October 1, 2022

Shimon Attie resuscitates ‘Hitler on Ice’ with Afro-Brazilian dance




SAN FRANCISCO – I left the Catharine Clark Gallery with many more questions than answers. The current exhibition, Here, not heresamples Shimon attieThe famous work of over the years, which has critically examined many of the thorniest contemporary geopolitical issues, including Israel-Palestine and the current refugee crisis.

The centerpiece of the exhibition presents his latest work, a video titled “Accelerated dance” (2021). The short three-channel video installation juxtaposes Afro-Brazilian dance with Mel Brooks’ satirical excerpt “Hitler on Ice” from the film History of the world, part 1. Do we really need more art on Nazism and Hitler?

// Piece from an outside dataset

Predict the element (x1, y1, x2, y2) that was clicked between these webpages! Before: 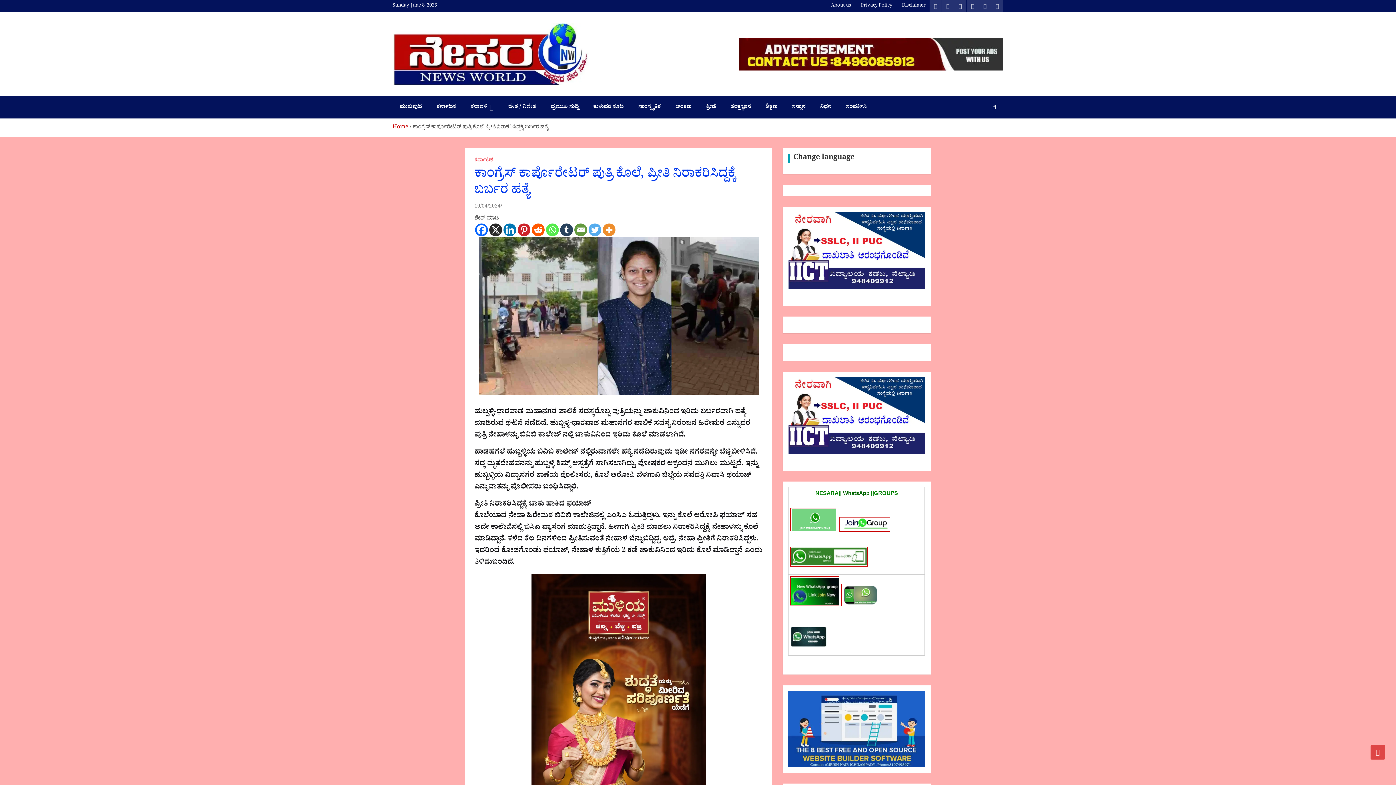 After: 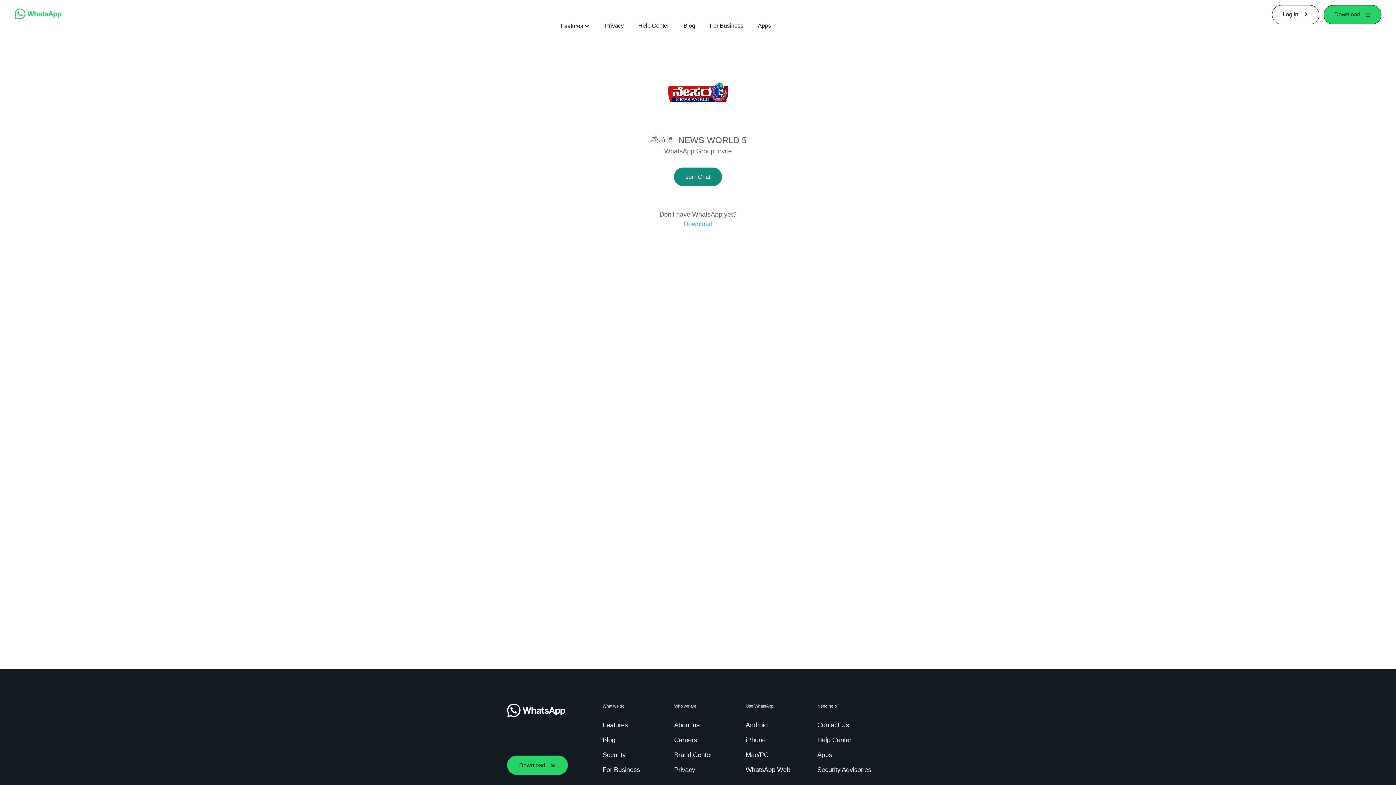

It was like a handy fruit for me. In fact, the whole time I watched “Time Lapse Dance,” I wondered why an artist known for his thoughtful memorial installations would resort to heavy satire to make a point.

Perhaps Attie’s most famous work on the bill is “The Writing on the Wall” (1992-93). The project was the artist’s first major undertaking after completing an MFA in his hometown of San Francisco and moved to Berlin, where he projected pre-war images of street life on Berlin’s former Jewish Quarter. The beautiful images capture the quiet insertion of a story into the architectural tapestry of the Scheunenviertel district, which says a lot about the house, displacement and social fabric of the past.

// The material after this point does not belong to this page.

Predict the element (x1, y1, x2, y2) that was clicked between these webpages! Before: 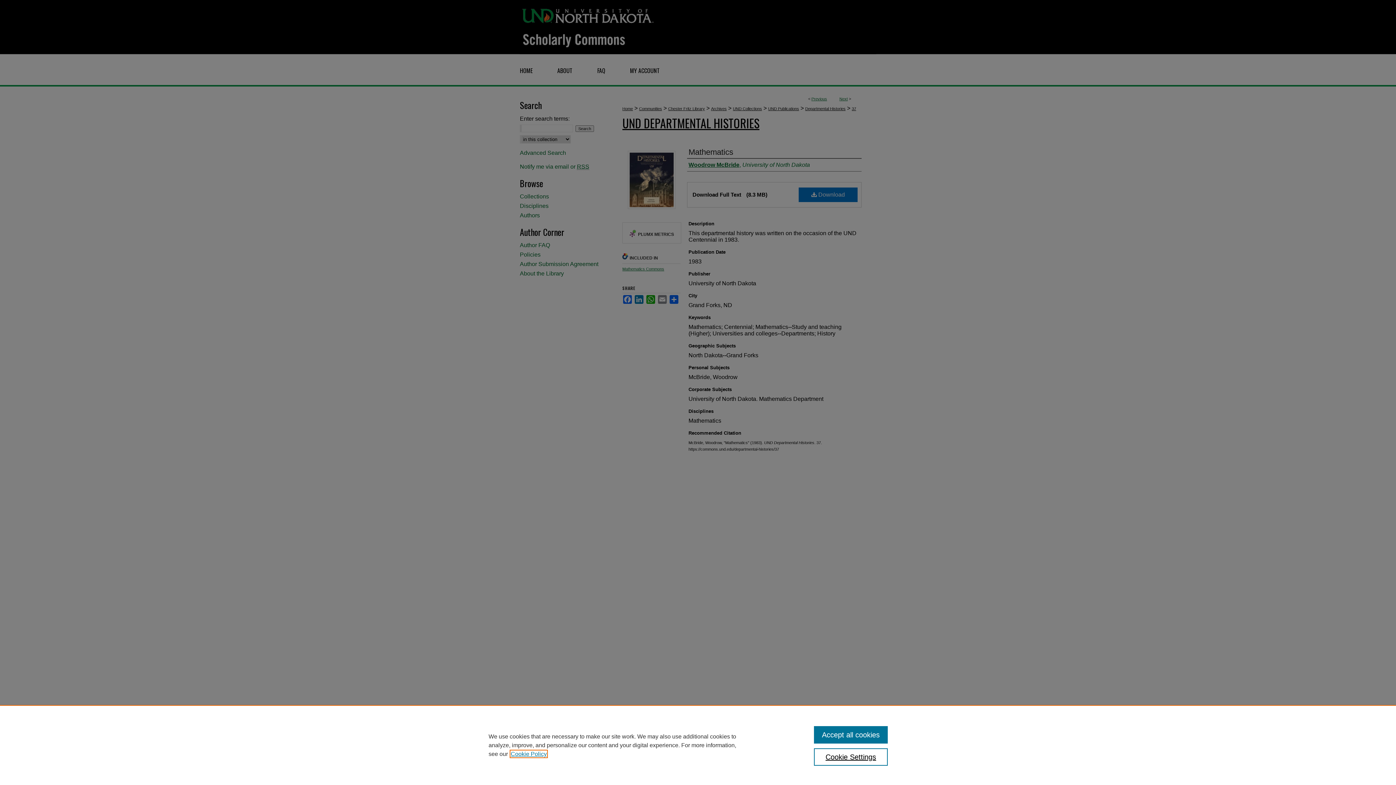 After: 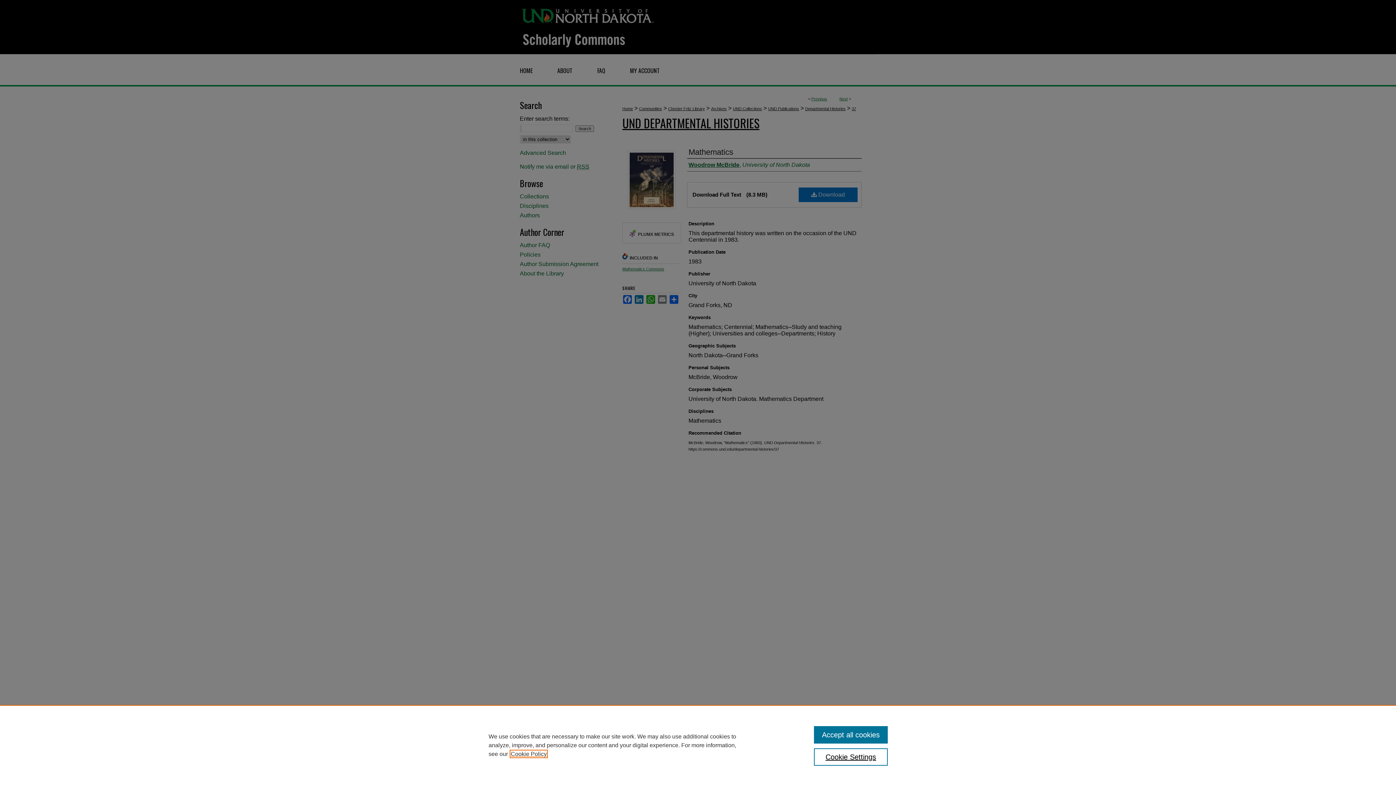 Action: label: , opens in a new tab bbox: (510, 751, 546, 757)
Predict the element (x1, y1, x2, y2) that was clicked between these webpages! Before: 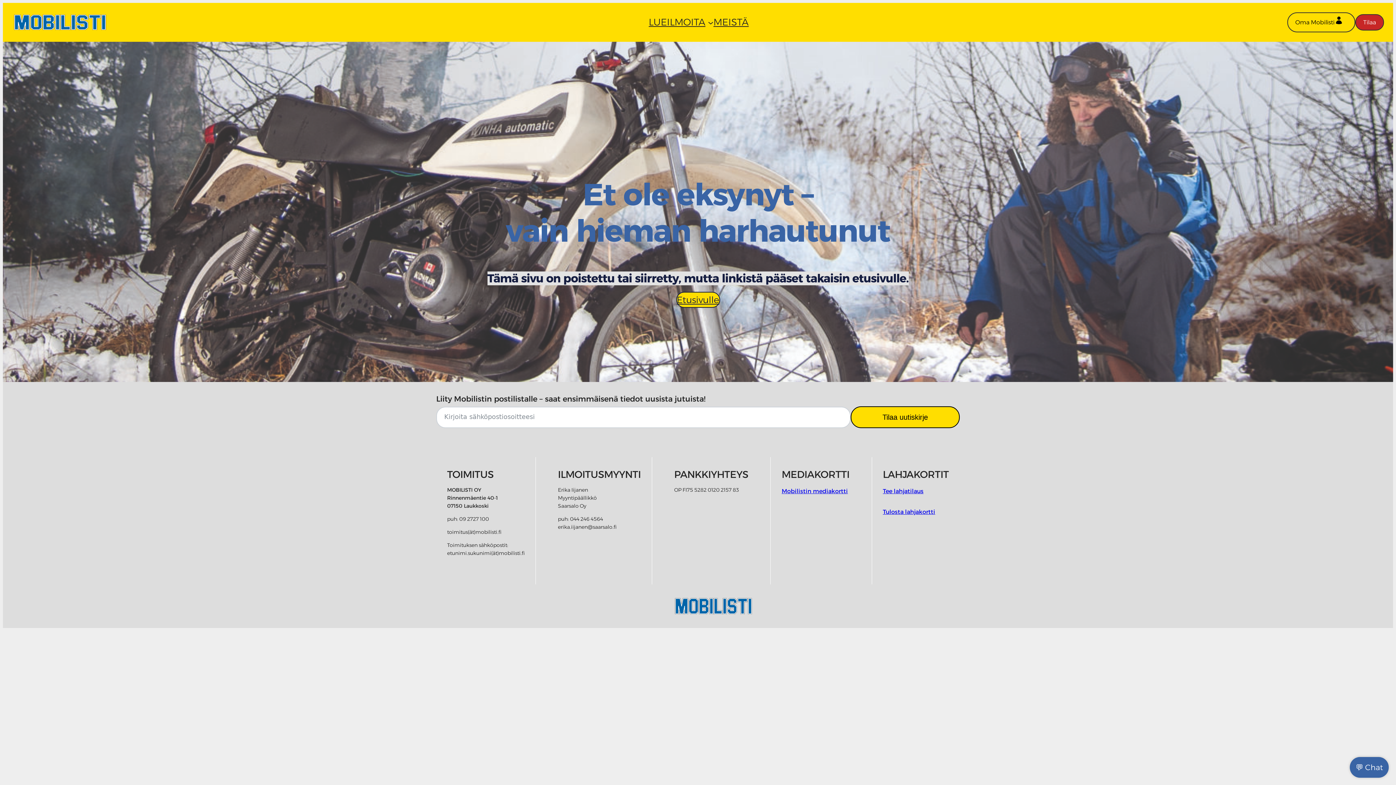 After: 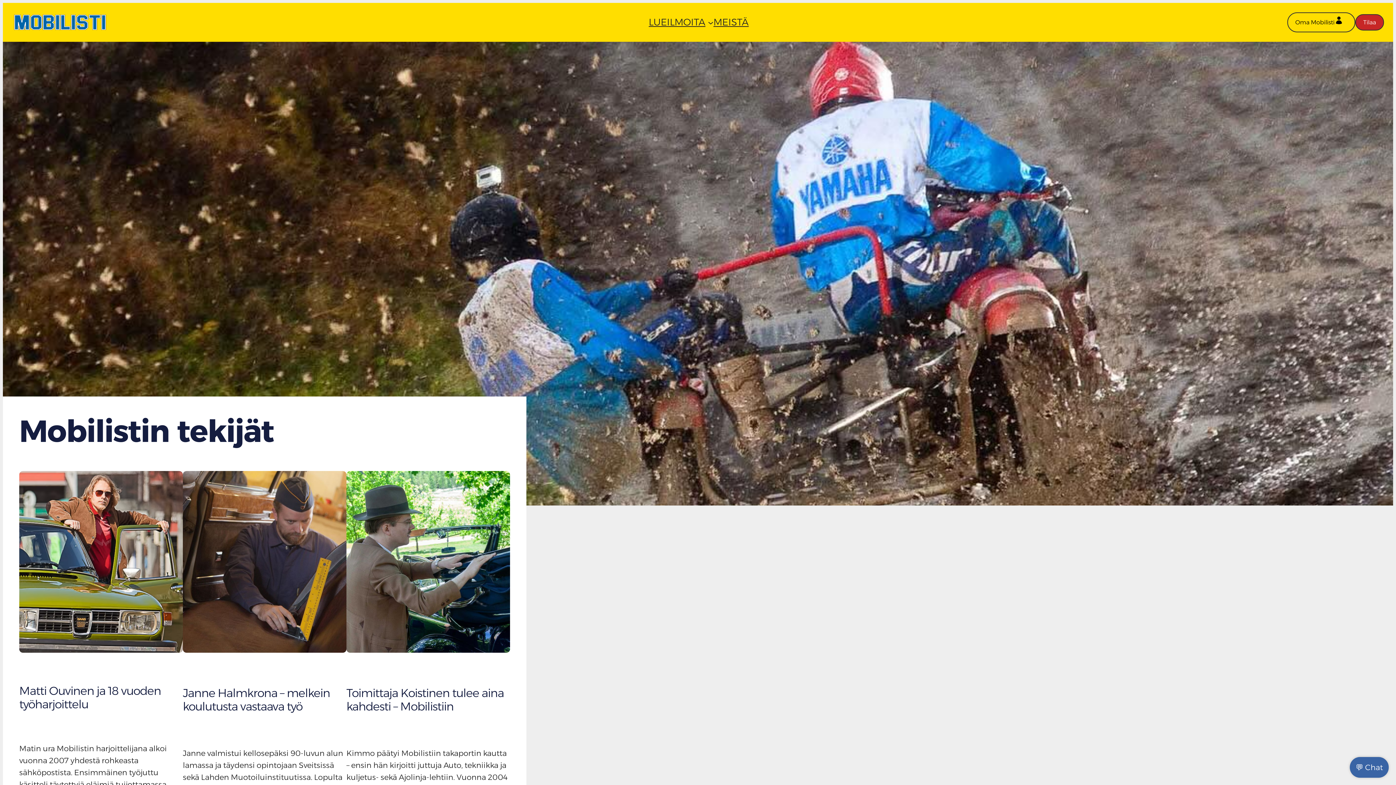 Action: bbox: (713, 14, 748, 29) label: MEISTÄ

Shimon Attie, “The Writing on the Wall” (1992-93)

The subtlety of “The Writing on the Wall” only exaggerates the garish character of a Hitler cameo in “Time Lapse Dance”. The intention behind this seemingly bizarre combination was, according to Attie, “to give visual form to the shared American and Brazilian reality of the nationalist divisions that define our present politics.” Certainly, this goal could have been achieved without clubbing the public over the head with an obvious symbol of global fascism.

Behind the wall of muscular metaphor, however, a new subtlety has emerged. As Strauss’s “The Blue Danube” sang in the air, I sat down, mesmerized, watching the complex technical mastery of contemporary Brazilian dancers. Attie created the film in collaboration with two of Bahia’s national dance companies, Balé Folclórico de Bahia and Balé Teatro Castro Alves. After watching “Hitler on Ice”, the dancers offered movement responses in various forms, including ballet, capoeira, and modern and Afro-Brazilian dance. A vibrant creative expression emanates from each dancer as they spin, kick and jump with artistic precision and muscular effort. (I was immediately transported to the past several years ago when I rehearsed with the cast of Balé Folclórico da Bahia, caught in the middle of their graceful circles of arms and legs.)

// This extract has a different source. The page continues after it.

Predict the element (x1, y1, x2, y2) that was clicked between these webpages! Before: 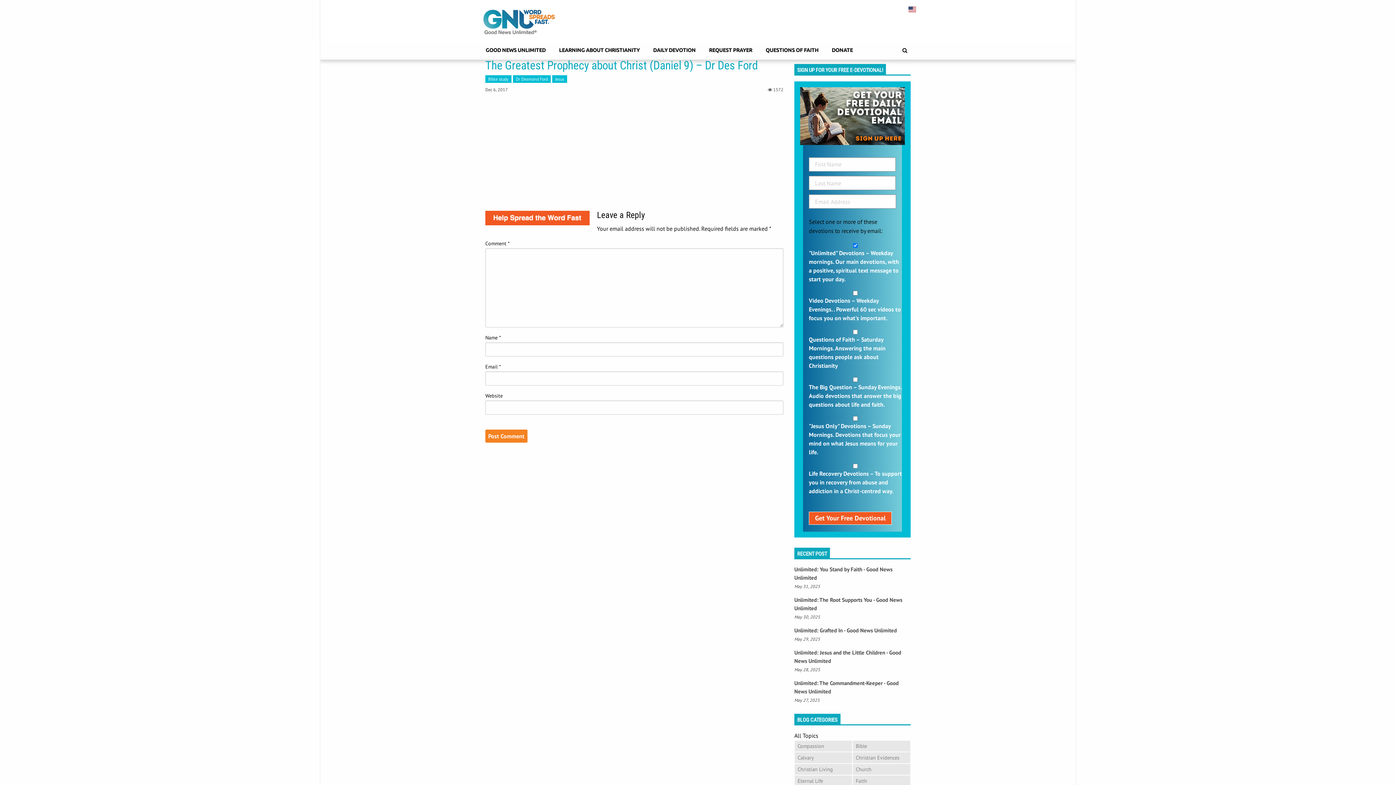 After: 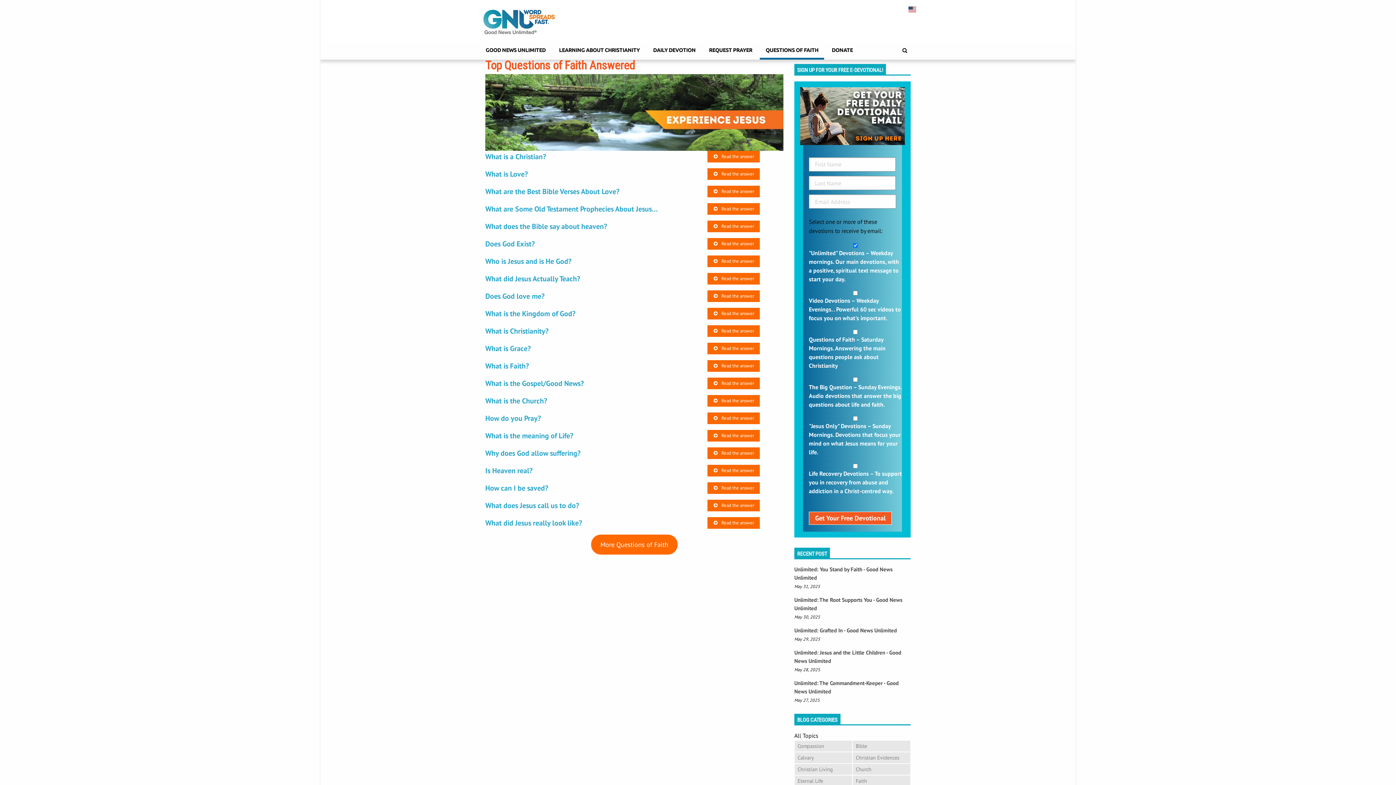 Action: label: QUESTIONS OF FAITH bbox: (760, 42, 824, 59)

The breathtaking effect of the Afro-Brazilian dancers brings me back to “Time Lapse Dance” as a piece that could still contain a “poetic oxygen”, as Attie calls it. The reference to “Hitler on Ice”, in addition to being obvious, keeps the public at bay. But through this cleavage, the Afro-Brazilian ensemble reminds us that, sometimes, it is the most sober movement that speaks the loudest.

Shimon Attie, “Time Lapse Dance”, installation view at the Catharine Clark Gallery (photo by John Janca)

Shimon Attie: Here, not here continues at the Catharine Clark Gallery (248 Utah Street, San Francisco) until October 30.